The property tax will initially focus on the capital’s properties, comprising an annual payment calculated of 0.1 percent of the value of the property as estimated by an evaluation committee, according to previous prakas.

Phnom Penh’s properties have been valuated by a committee formed by the Minister of Economy and Finance, with Bonna Realty Group assisting the process.

However, Bonna Realty Group CEO and President said he believes public knowledge of the property tax is still fairly restricted.

“I feel that many people don’t understand how the law will work, even I don’t understand certain elements,” he said.

“A workshop should be held between the private and public sector, in order to extend public knowledge”

Although properties worth less than US$25,000 are exempt the tax, it still could cause issues for Cambodians in the lower wage brackets, he said.

“It is too early for the government to collect property tax. They should have announced the law a year in advance. The public are not prepared for this situation.”

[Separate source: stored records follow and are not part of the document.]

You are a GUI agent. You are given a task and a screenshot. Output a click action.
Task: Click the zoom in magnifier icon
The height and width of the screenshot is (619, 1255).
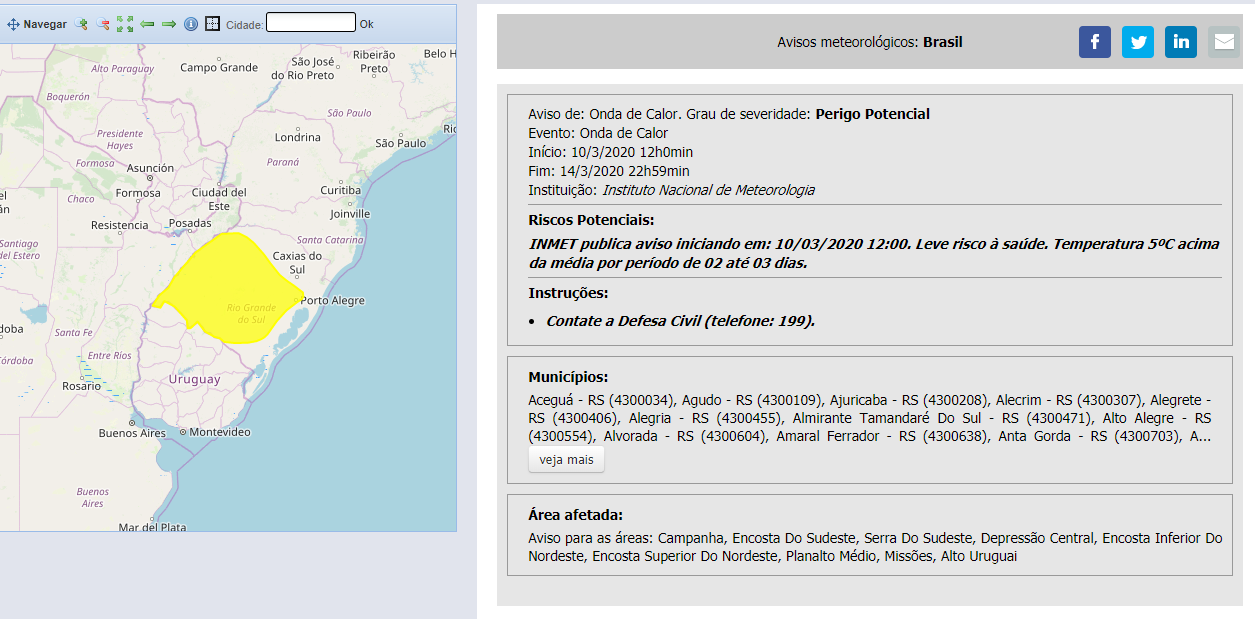[81, 24]
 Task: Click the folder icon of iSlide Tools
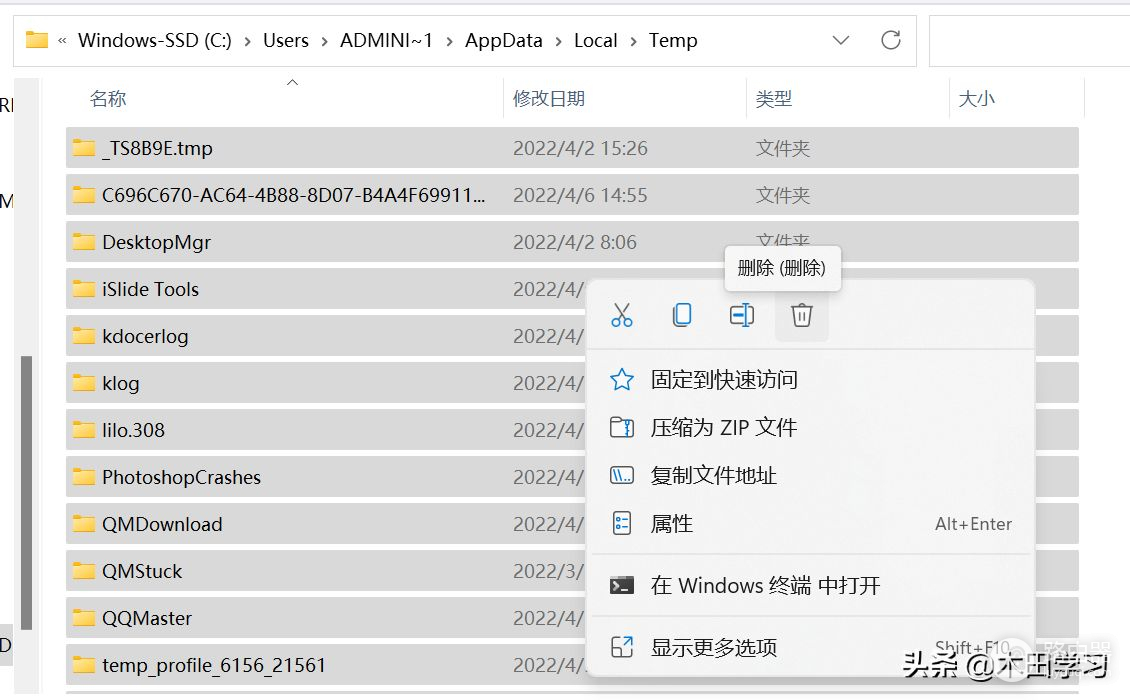point(84,289)
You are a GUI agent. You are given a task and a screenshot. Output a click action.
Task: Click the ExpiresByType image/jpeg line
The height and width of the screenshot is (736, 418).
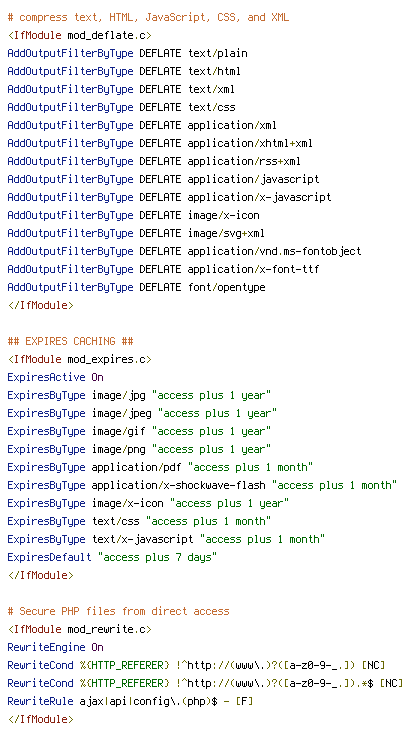tap(142, 414)
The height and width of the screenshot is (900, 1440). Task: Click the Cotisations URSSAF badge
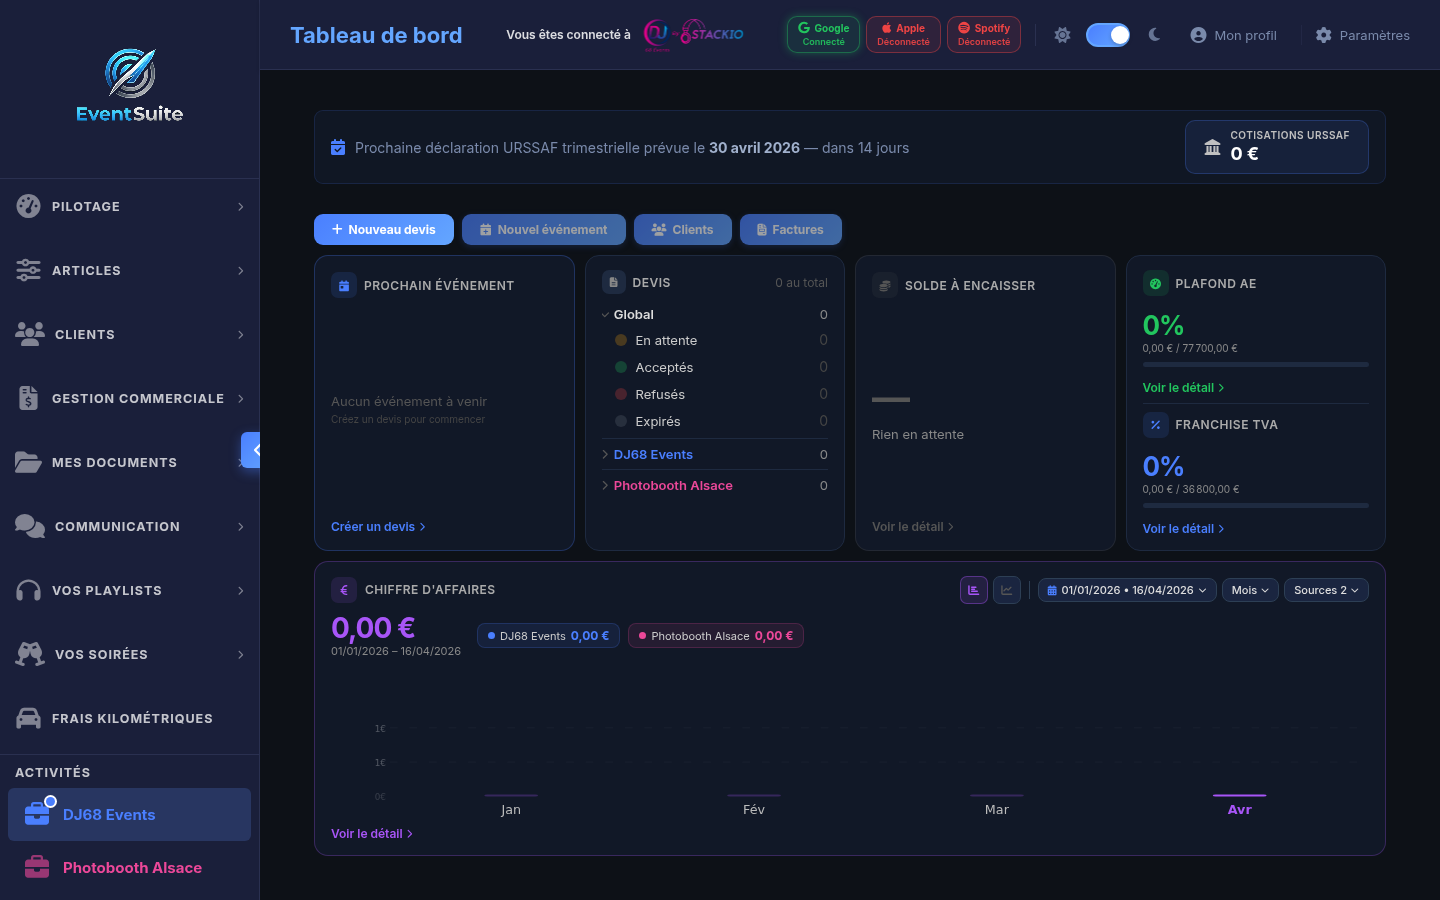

Bonna Realty Group provided the government with its research and expertise prior to evaluation process, though the real estate company had no direct influence on the final decisions, Bonna added.  

Insiders say previous efforts of valuating property for a land transfer tax had been problematic, and highlighted the process as crucial for the property tax’s success.

“There was a lack of transparency during the implementation of the land transfer tax and many properties were highly-overvalued,” said Matthew Rendall, Managing Partner at law firm Sciaroni & Associates. He added that the legitimacy of the valuations could be questioned if a similar committee had been hired to evaluate the zones.

“However, if the tax is successfully implemented, it will introduce a positive tax culture to the Kingdom, which in time will bode well for the economy on the whole.”

With the tax expected to boost federal coffers by an estimated US$4 million according to estimated from the Ministry of Economy and Finance.

Cambodia Property Limited Managing Director Cheng Kheng said he hopes the money will be invested back into the Kingdom.

“It would be great to see the income from the tax used in the right way to develop our country’s infrastructure, such as roads, schools, hospitals and more.”

The Ministry of Economy and Finance’s Deputy Director of Taxation Oum Chan confirmed that the budget will go to the National Treasury.

“We do take the budget to invest, but to spend on the development of the country.”

If the evaluation of certain properties is criticised, the committee of property evaluation will reanalyse the decision, he added.